- This article is about the city in Peru. For other meanings, see Tacna (disambiguation).
|City nickname: "La Heroica Ciudad" |
("The Heroic City")
|Founded ||June 25, 1875 |
|Population ||174 336 (1993 census) |
|Height ||552 m above sea level |
|Mayor ||Jacinto Gómez |
Tacna is a city in southern Peru, located only 35km from the border with Chile. Its full name is La Heroica Ciudad de San Pedro de Tacna, and it is the capital of the Tacna region. Tacna is located in the Atacama Desert near the Pacific Ocean.
Many monuments are located in Tacna, including the arch of the Alto de la Alianza, which shows the significance of this town.

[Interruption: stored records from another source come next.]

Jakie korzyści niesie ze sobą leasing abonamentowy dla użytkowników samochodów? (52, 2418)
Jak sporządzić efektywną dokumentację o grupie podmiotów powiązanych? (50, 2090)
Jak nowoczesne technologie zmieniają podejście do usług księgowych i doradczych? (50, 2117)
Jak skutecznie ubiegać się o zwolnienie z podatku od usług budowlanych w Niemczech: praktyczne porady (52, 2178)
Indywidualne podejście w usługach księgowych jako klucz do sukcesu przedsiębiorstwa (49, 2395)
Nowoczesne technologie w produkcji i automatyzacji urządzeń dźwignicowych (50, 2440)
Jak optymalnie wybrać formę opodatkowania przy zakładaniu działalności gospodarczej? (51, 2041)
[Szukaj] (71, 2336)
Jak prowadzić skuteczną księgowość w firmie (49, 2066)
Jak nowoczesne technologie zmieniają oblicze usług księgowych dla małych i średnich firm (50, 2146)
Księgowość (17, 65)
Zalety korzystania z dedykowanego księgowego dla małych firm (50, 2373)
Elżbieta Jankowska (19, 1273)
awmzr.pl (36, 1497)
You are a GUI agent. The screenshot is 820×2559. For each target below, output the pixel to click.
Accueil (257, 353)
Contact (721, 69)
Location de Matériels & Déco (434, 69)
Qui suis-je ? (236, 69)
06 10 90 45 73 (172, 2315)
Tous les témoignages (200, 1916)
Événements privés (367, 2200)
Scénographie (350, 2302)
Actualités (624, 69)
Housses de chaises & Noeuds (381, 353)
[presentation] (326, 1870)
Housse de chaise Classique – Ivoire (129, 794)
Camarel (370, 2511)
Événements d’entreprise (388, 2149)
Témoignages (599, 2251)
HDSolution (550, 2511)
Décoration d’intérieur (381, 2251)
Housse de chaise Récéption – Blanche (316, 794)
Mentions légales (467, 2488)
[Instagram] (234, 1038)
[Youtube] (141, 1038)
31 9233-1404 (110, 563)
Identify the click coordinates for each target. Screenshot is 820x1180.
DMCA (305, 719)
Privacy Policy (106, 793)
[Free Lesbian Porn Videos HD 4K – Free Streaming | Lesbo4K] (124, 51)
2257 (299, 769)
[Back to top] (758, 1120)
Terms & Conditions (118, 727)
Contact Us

In 1828, President José de La Mar declared Tacna as the "Heroic City". During the War of the Pacific, the cities of Tacna and Arica were invaded by Chilean forces. A peace agreement, the Treaty of Ancón was signed in 1883. Under the terms of the treaty, Chile was to occupy the provinces of Tacna and Arica for 10 years, after which a plebiscite was to be held to determine their nationality. Tacna lived a period of captivity for 50 years; the invaders started a campaign of "Chilenization", whose purpose was to convince the local population of accepting Chile as the new ruling power, and make them lose their Peruvian identity. Nevertheless, the patriotism of the tacneños hindered the Chilean attempts of gaining their sympathy, which was needed for getting their vote at the plebiscite. The plebiscite was never held, though. Finally, in 1929, an accord was reached by which Chile kept Arica; Peru reacquired Tacna and received $6 million indemnity and other concessions.
Other monuments include a neo-Renaissance Cathedral, the Alameda Bolognesi Walkway and the caves of Toquepala, where archaeologists have found some of the oldest human remains in Peru. In September, the festival of the Señor de Locumba is celebrated, which draws thousands of faithful people from all over the world.
Since it is part of a duty free zone, Tacna is the main area for business in southern Peru. The city has one of the largest artifact markets in the world, with things from Japan to China, and also traditional Peruvian handicrafts.